Work required: Return all the entries exactly. No pictures.
Provided records Block Start
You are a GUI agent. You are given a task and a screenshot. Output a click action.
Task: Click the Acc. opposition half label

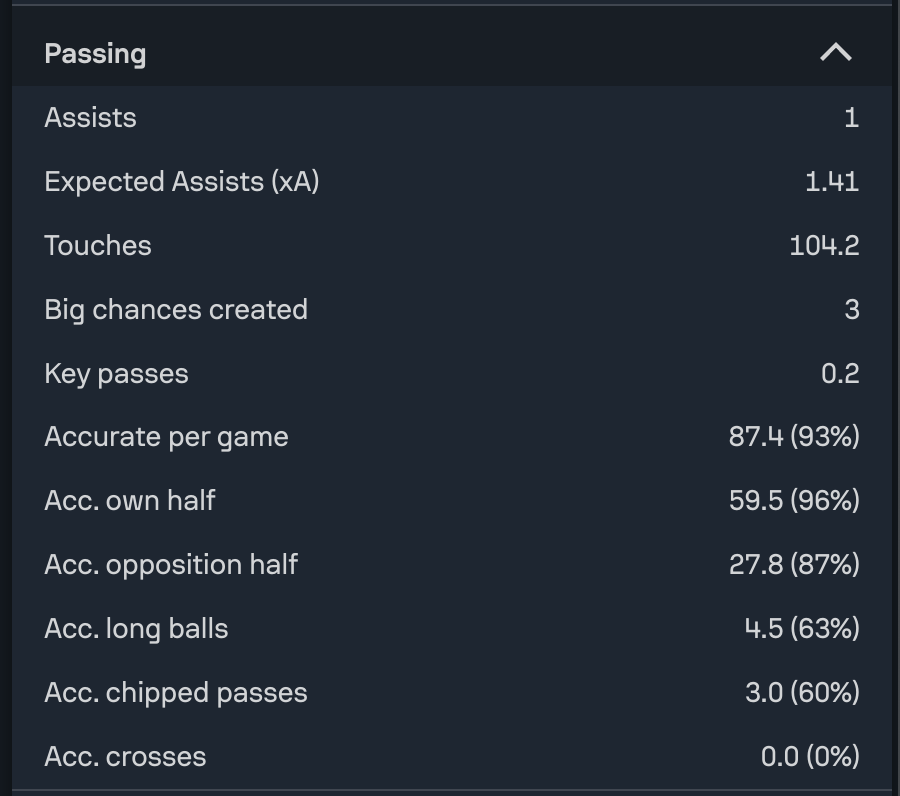171,565
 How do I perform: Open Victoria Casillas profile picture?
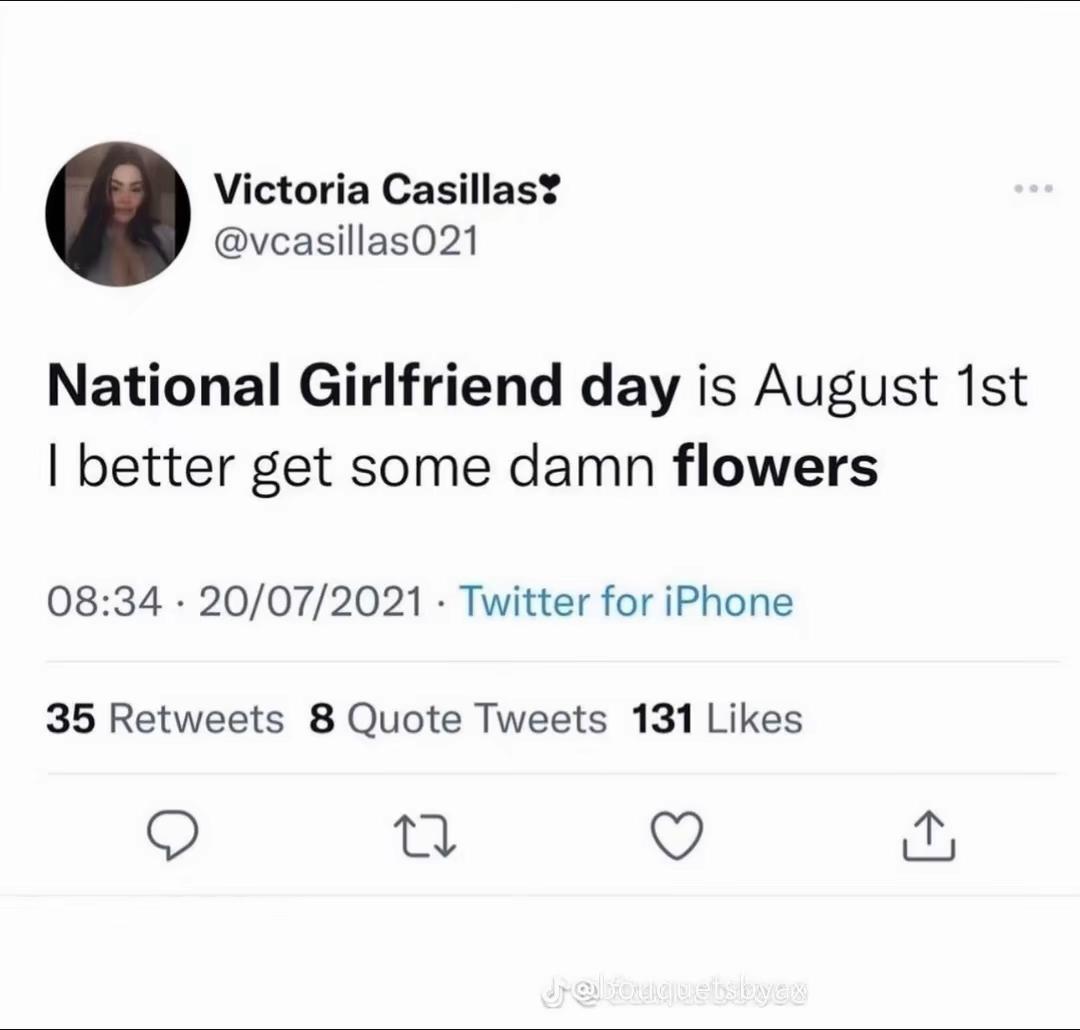pyautogui.click(x=118, y=214)
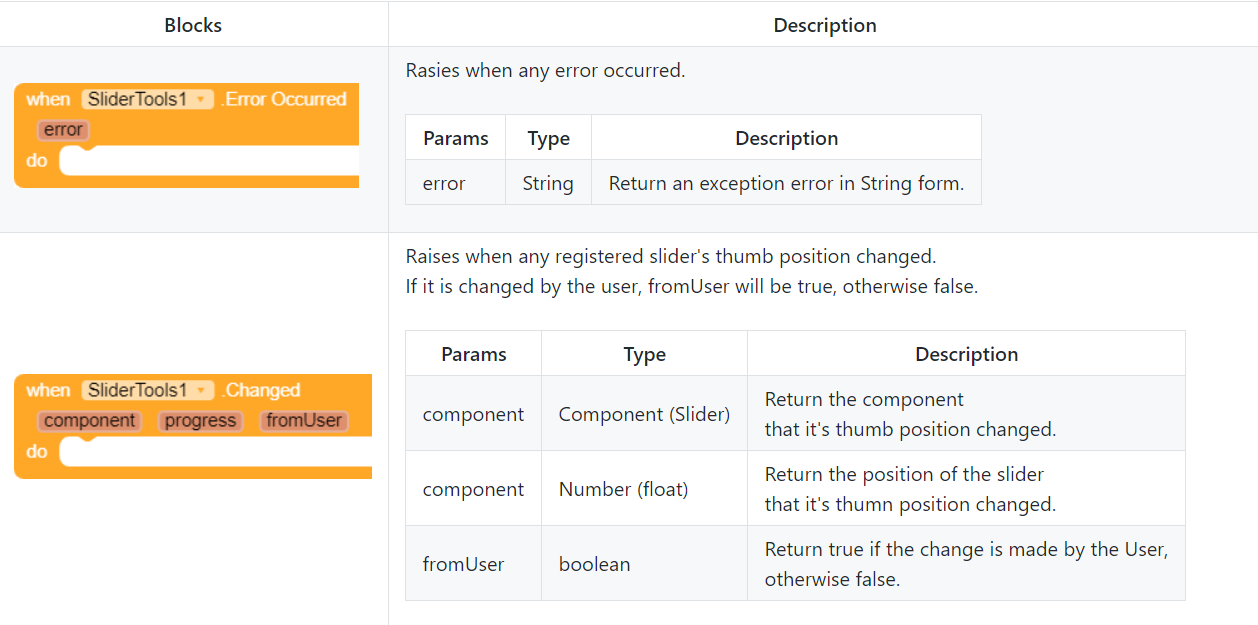Viewport: 1258px width, 625px height.
Task: Click the 'String' type cell
Action: click(548, 183)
Provided records Block End
Exercise answer:
You are a GUI agent. You are given a task and a screenshot. Output a click action.
Task: Click the Acc. opposition half label

171,565
 How do I perform: Open Victoria Casillas profile picture?
pyautogui.click(x=118, y=214)
Viewport: 1258px width, 625px height.
Task: Click the 'String' type cell
Action: click(548, 183)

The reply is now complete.